FEDERAL CIRCUIT COURT OF AUSTRALIA

QUIRK v CONSTRUCTION, FORESTRY, MINING AND ENERGY UNION NSW BRANCH and MILLER v CONSTRUCTION, FORESTRY, MINING AND ENERGY UNION NSW BRANCH (No.2) [2017] FCCA 1788

Catchwords:
INDUSTRIAL LAW – Alleged breaches of the Fair Work Act 2009 (Cth) – dismissal from employment in contravention of general protections.

PRACTICE & PROCEDURE – Application in a Case for transfer of proceedings to the Federal Court of Australia – amended Statement of Claim alleges breaches of provisions of the Fair Work (Registered Organisations) Act2009 (Cth) – whether the Court has jurisdiction – whether the Court should transfer the proceedings to the Federal Court – application dismissed.

Legislation:

Fair Work Act 2009 (Cth), ss.545, 546, pt. 3-1

Fair Work (Registered Organisations) Act 2009 (Cth), ss.142, 163, 164A, 164B, 337BB, 337BD, 337BE, 338, 339
Federal Court Rules 2011 (Cth), r.34.06
Federal Circuit Court of Australia Act 1999 (Cth), ss.17A, 39, 40
Federal Circuit Court Rules 2001 (Cth), rr.8.02, 13.07, 13.10
Judiciary Act 1903 (Cth), s.79B

Cases cited:

Quirk v Construction, Forestry, Mining and Energy Union NSW Branch and Miller v Construction, Forestry, Mining and Energy Union NSW Branch [2017] FCCA 81
Ogawa v Federal Magistrate Phipps(with corrigendum dated 11 April 2006) [2006] FCA 361; (2006) 151 FCR 251
Fisher v Minister for Immigration and Citizenship [2007] FCA 591; (2007) 162 FCR 299
Quirk and Miller: In the matter of an urgent application before the start of a proceeding [2014] FCA 1254

Applicant: ANDREW QUIRK
Respondent: CONSTRUCTION, FORESTRY, MINING AND ENERGY UNION NSW BRANCH
File Number: SYG 1521 of 2015
Applicant: BRIAN MILLER
Respondent: CONSTRUCTION, FORESTRY, MINING AND ENERGY UNION NSW BRANCH
File Number: SYG 1522 of 2015
Judgment of: Judge Nicholls
Hearing date: 19 June 2017
Date of Last Submission: 19 June 2017
Delivered at: Sydney
Delivered on: 1 August 2017

REPRESENTATION

Counsel for the Applicant in proceedings SYG 1521/2015 and proceedings SYG 1522/2015: Mr M Seck
Solicitors for the Applicant in proceedings SYG 1521/2015 and proceedings SYG 1522/2015: McArdle Legal
Counsel for the Respondent in proceedings SYG 1521/2015 and proceedings SYG 1522/2015: Mr BG Docking
Solicitors for the Respondent in proceedings SYG 1521/2015 and proceedings SYG 1522/2015: Taylor & Scott Lawyers

ORDERS

IN PROCEEDINGS SYG 1521 of 2015

  1. The Application in a Case made on 25 May 2017 is dismissed.

  2. Those parts of the applicant’s Statement of Claim that rely of the Fair Work (Registered Organisations) Act 2009 (Cth) be struck out.

IN PROCEEDINGS SYG 1522 of 2015

  1. The Application in a Case made on 16 June 2017 is dismissed.

Given data:
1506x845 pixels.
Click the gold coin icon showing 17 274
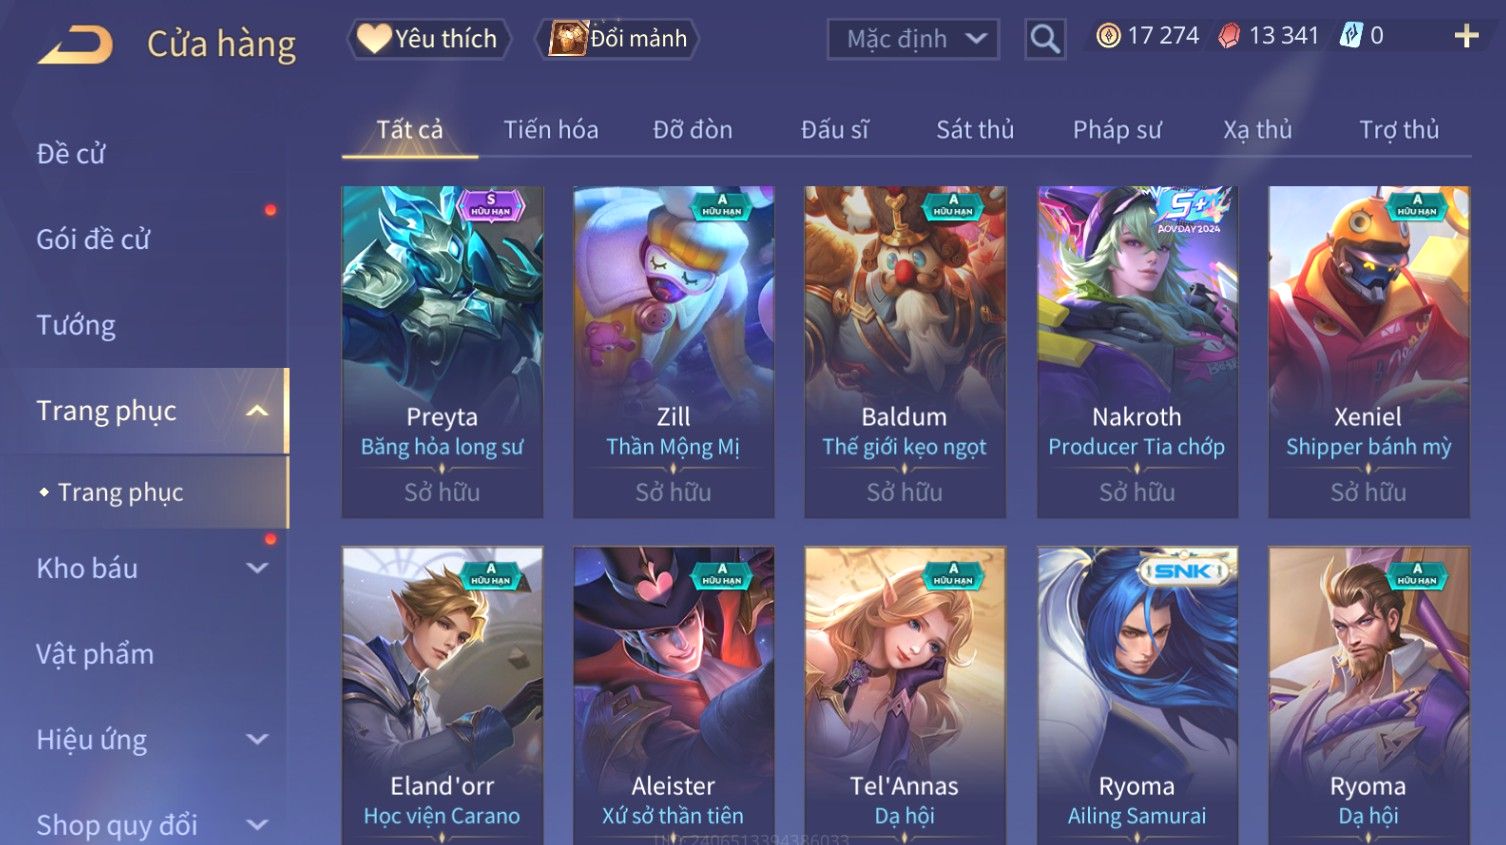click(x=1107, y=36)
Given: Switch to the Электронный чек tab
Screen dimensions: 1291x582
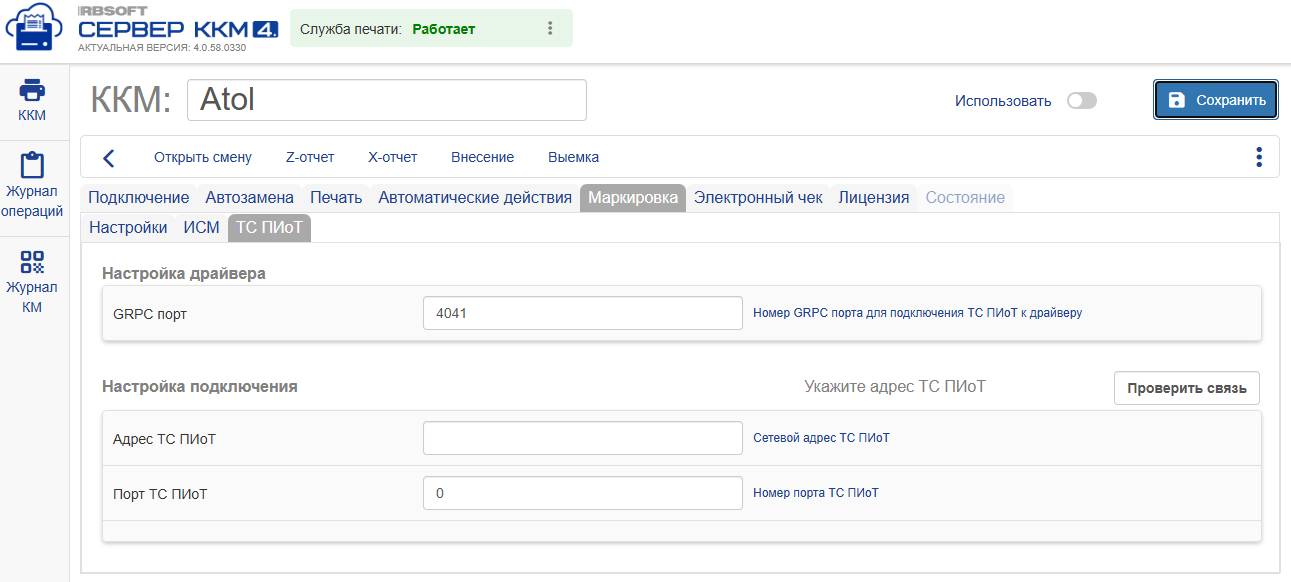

Tasks to complete:
1 - Do these statements agree with the judgment? Answer each with yes or no and quote the words of the judgment that decide it. (a) The hearing took place on 19 June 2017. (b) The judgment was delivered at Melbourne. (c) In proceedings SYG 1522 of 2015, the Application in a Case was made on 25 May 2017.
2 - Please return everything in the judgment from "1. The Application in a Case made on 25" down to "be struck out.", copied word for word.
The records have no connection to the judgment.

Outputs in order:
1 -
(a) Yes: "Hearing date: 19 June 2017"
(b) No: "Delivered at: Sydney"
(c) No: "The Application in a Case made on 16 June 2017 is dismissed."

2 -
1. The Application in a Case made on 25 May 2017 is dismissed.

  2. Those parts of the applicant’s Statement of Claim that rely of the Fair Work (Registered Organisations) Act 2009 (Cth) be struck out.